Parity-ethereum: After upgrade to 1.11.8 in PoA-network validators miss blocks

Created on 9 Aug 2018 · 24Comments · Source: openethereum/parity-ethereum

I'm running:

Which Parity version?: 1.11.8

Which operating system?: Linux

How installed?: via binaries

Are you fully synchronized?: yes

Which network are you connected to?: core

Did you try to restart the node?: yes

We run PoA-based network (POA Core and POA Sokol). After upgrade to parity 1.11.8 we started to notice that validator nodes would sometimes miss their turn and not produce a block, which slows down the network. This seem to happen randomly to different validators.
We tried restarting parity and upgrading to a large node (more cpu/ram), but the issue still persists.

Could someone provide any guide on how to trouble-shoot/debug this to identify the rootcause?

F2-bug 🐞 M4-core ⛓ P2-asap 🌊

Source

phahulin

👍8

Most helpful comment

bumping priority here.

5chdn on 21 Aug 2018

👍12

All 24 comments

Is this the same or a similar error to https://github.com/paritytech/parity-ethereum/issues/9320

wkarshat on 9 Aug 2018

@phahulin is this the same error as #9320 ? How do you see that "validator nodes would sometimes miss their turn" ?

Tbaut on 10 Aug 2018

I don't know if it's the same error as #9320 or not.

Since we use AuRa PoA engine, validators are expected to produce blocks in round-robin fashion, in our case every 5 seconds. What we observe is that they sometimes miss their turn, so that after Nth validator next block is mined 10 seconds later by (N+2)th validator.
For example, take this block https://core-explorer.poa.network/block/4096058 it was mined at 2018-08-10T10:24:20 UTC, the previous block was correctly mined at 2018-08-10T10:24:15 (5 sec gap), but the next is mined at 2018-08-10T10:24:30 (10 sec gap).

From what we can see from netstats, all validators are online and have enough peers. Also, it doesn't happen each round.

phahulin on 10 Aug 2018

From what we can see from netstats, all validators are online and have enough peers.

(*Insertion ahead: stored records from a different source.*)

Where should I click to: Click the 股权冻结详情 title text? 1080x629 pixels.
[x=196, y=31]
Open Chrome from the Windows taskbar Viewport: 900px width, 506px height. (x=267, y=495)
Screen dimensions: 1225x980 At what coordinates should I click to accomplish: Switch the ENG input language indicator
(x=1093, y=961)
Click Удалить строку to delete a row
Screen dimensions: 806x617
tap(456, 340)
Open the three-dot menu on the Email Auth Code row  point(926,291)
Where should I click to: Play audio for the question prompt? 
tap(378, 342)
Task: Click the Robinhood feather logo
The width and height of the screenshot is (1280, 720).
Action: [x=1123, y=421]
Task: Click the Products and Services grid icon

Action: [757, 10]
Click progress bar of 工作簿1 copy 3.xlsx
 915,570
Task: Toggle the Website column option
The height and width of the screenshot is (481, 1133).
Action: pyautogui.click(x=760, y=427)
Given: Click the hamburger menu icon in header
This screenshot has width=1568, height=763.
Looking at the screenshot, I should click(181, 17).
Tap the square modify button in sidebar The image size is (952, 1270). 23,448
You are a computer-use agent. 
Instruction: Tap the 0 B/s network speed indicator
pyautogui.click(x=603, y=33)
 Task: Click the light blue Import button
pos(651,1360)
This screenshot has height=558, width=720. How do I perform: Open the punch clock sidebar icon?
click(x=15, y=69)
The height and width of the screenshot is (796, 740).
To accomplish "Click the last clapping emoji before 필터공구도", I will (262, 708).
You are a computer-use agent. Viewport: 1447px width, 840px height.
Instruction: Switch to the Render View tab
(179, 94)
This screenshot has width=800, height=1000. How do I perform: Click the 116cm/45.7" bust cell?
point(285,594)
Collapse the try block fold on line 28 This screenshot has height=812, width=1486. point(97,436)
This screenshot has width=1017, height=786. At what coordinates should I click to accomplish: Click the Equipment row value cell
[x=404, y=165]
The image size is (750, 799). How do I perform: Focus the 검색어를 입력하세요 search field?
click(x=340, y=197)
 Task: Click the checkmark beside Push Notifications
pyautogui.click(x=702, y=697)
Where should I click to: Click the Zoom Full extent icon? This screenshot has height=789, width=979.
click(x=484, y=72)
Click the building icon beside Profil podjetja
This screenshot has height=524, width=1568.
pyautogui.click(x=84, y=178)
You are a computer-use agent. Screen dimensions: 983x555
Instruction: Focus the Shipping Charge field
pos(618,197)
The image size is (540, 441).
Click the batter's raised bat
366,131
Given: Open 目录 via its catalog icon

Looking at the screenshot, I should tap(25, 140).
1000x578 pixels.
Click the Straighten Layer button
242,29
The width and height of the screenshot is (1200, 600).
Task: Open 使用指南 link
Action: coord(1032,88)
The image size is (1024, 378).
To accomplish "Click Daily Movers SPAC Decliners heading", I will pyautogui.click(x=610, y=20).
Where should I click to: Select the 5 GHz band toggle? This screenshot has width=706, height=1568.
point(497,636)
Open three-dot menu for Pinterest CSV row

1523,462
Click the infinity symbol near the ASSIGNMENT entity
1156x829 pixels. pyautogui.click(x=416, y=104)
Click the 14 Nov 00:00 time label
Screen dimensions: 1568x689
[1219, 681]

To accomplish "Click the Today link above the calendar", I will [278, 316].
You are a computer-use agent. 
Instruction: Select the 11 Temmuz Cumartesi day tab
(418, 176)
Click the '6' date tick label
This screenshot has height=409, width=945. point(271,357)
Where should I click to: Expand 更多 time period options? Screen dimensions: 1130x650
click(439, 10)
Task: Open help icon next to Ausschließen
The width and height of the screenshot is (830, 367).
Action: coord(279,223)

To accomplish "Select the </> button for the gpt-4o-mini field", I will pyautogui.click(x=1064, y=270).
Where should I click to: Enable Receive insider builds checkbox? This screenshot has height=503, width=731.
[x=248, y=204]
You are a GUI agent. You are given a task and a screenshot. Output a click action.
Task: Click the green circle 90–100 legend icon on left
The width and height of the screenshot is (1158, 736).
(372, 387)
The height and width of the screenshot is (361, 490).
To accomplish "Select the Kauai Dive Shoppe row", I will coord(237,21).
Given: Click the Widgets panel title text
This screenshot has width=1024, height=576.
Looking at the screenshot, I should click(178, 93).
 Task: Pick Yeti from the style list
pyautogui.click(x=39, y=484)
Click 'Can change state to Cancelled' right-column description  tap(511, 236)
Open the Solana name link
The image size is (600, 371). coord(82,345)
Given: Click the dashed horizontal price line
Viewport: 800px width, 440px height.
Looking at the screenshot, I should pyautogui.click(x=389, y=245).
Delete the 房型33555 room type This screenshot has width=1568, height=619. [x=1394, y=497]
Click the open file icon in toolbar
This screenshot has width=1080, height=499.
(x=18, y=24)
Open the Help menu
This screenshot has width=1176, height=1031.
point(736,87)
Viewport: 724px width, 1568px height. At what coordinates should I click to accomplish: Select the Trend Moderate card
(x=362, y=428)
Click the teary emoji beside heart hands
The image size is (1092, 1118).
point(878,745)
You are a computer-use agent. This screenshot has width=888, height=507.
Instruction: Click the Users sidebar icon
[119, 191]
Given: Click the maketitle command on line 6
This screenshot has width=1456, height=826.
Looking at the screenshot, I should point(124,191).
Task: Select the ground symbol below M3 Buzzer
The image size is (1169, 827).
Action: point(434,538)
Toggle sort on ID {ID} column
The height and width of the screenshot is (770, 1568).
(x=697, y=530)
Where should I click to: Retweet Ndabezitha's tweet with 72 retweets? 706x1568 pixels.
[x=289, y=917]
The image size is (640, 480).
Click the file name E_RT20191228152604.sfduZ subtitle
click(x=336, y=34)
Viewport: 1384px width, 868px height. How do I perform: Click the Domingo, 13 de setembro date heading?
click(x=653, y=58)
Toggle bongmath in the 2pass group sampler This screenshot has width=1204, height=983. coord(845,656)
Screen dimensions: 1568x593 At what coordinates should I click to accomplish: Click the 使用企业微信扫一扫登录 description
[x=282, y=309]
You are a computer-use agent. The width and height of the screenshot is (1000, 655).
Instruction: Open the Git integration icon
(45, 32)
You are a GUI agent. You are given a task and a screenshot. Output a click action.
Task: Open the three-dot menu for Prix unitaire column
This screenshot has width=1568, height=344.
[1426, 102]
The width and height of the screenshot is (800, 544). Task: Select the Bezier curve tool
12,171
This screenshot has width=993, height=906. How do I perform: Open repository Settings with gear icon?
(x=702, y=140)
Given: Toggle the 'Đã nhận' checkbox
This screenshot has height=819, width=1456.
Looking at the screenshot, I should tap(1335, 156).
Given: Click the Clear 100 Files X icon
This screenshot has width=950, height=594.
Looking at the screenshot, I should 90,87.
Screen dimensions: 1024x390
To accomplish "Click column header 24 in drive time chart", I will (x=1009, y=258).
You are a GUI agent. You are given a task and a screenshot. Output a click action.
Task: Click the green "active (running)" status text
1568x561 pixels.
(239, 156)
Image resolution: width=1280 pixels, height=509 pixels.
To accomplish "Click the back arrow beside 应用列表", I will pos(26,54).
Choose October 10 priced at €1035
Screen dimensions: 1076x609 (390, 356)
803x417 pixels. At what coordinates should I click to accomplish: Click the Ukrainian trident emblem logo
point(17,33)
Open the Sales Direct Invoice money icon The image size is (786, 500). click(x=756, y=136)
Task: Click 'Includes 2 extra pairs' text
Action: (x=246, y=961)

Is there anything in the logs? You can probably figure out which validator failed to produce a block, can you check if it's always the same (very likely). It could be a problem with a CPU/RAM/Disk bottleneck.

Tbaut on 10 Aug 2018

No, any specific logs (logging="???") we should be looking at?
In our Core network what we see is that 15/21 validators sometimes miss blocks. They don't miss them regularly, but combined effect is very noticable.

phahulin on 13 Aug 2018

Using a validator set contract, you can report the authorities missing a block. This could be a good start. I'm not sure the -l poa flag could help but you can give it a try (list of available logs).

Tbaut on 13 Aug 2018

👍1

We use on-chain governance to manage validators list. But it won't be a good solution anyway, since almost all of them will get banned.

phahulin on 13 Aug 2018

Reporting isn't banning. You need to monitor your network in some way, (with you block explorer for instance) and find out who misses its slot.

Tbaut on 13 Aug 2018

Yeah, we do monitor. The problem is that about 15/21 started to miss their blocks after upgrade

phahulin on 13 Aug 2018

@phahulin Could you grab logs for -lengine=trace? Although it probably won't help much. Can you relate the skipped authorities to any kind of CPU load that the node is having? Does it only happen on 1.11.8, do you know if this also happens with 2.0.1?

andresilva on 14 Aug 2018

Ok, will do. But it will take some time because we don't have direct access to validators nodes, so I'll have to ask them. Please don't close this issue yet

phahulin on 14 Aug 2018

@andresilva I got logs from one validator from our test network (sokol) taken with logging="engine=trace,poa=trace,miner=trace,reorg=trace,own_tx=trace,perf=trace,stats=trace".
Here is a piece of log around the block that this node didn't produce. I formatted them a lit bit and excluded perf part, because it's very verbose but doesn't seem to be too informative. I can add it if you'll need.

A bit of context:

This validator is 0x5b2c..., he didn't produce a block in this round. Validator before him didn't produce the block too.
Our step duration is 5 sec, so there are 5 time-slots to produce blocks in this piece of log, but only 3 blocks were produced:

| Time | Step | Expected Val | Actual Block N | Block hash |
| --------------- | ------ | ----------------- | ------------------------------------------------------------ | --------------- |
| 00:03:30 | ...282 | 0xdb12... | 4033697 | 0x194b... |
| 00:03:35 | ...283 | 0xeD2A... | 4033698 | 0xe2a3... |
| 00:03:40 | ...284 | 0x4Ca0... | MISSED | - |
| 00:03:45 | ...285 | 0x5B2c... | MISSED | - |
| 00:03:50 | ...286 | 0x58ba... | 4033699 | 0x9e8a... |

From what I see, something strange happens with block 4033698 - although it corresponds to 00:03:35, a message that it was imported appears at 00:03:40. I can also add, that I checked on few other nodes and on all of them this block was imported at 00:03:40.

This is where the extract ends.